Segment Start: The data

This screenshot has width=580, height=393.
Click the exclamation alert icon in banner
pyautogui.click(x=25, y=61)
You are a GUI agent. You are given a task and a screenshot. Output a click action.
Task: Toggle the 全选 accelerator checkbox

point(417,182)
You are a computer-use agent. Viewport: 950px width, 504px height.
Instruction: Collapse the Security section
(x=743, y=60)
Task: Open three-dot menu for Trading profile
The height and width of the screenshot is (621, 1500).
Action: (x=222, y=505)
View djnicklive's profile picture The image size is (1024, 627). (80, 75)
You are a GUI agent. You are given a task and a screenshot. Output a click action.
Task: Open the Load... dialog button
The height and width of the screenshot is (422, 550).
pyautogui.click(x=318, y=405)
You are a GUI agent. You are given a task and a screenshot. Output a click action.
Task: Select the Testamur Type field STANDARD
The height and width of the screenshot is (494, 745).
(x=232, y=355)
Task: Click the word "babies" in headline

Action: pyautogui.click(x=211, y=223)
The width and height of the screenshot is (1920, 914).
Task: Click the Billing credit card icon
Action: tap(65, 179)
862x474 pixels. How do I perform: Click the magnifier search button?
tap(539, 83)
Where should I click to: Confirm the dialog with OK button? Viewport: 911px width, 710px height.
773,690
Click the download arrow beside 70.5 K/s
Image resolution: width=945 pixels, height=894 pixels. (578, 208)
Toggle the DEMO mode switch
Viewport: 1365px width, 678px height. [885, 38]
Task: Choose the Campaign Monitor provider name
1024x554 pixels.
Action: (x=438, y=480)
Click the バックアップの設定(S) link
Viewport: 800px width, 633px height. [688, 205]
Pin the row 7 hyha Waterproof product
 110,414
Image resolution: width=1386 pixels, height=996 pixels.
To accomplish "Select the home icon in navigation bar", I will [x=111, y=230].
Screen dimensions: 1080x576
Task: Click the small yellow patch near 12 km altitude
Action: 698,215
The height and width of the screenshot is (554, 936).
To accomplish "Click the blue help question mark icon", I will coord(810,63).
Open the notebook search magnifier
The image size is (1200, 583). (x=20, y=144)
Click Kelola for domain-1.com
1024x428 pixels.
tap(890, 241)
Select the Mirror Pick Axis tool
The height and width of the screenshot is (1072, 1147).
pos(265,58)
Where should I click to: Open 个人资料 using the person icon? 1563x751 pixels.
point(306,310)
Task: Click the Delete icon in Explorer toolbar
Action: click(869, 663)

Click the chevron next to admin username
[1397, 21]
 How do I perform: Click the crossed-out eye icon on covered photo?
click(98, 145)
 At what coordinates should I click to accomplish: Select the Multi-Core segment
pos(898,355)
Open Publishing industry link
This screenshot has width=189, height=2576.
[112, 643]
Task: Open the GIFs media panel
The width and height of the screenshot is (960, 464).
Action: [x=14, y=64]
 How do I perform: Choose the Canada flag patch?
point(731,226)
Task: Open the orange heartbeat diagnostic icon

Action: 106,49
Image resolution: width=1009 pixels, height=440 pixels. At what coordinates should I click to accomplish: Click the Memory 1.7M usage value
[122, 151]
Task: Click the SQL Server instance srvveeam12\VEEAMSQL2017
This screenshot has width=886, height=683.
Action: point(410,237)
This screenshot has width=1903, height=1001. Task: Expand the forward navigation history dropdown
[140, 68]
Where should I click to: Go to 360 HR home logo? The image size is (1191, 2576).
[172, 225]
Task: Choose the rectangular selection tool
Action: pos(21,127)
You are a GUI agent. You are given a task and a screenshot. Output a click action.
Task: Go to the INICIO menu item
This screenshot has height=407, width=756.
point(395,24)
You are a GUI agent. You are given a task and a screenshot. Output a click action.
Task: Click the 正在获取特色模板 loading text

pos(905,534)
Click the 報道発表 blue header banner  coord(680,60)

Segment End: The data

Required action: The first line of the entries above marks where to begin; repeat each line exactly through the one that contains "You are a computer-use", and include that line.

Answer section:
This screenshot has width=580, height=393.
Click the exclamation alert icon in banner
pyautogui.click(x=25, y=61)
You are a GUI agent. You are given a task and a screenshot. Output a click action.
Task: Toggle the 全选 accelerator checkbox

point(417,182)
You are a computer-use agent. Viewport: 950px width, 504px height.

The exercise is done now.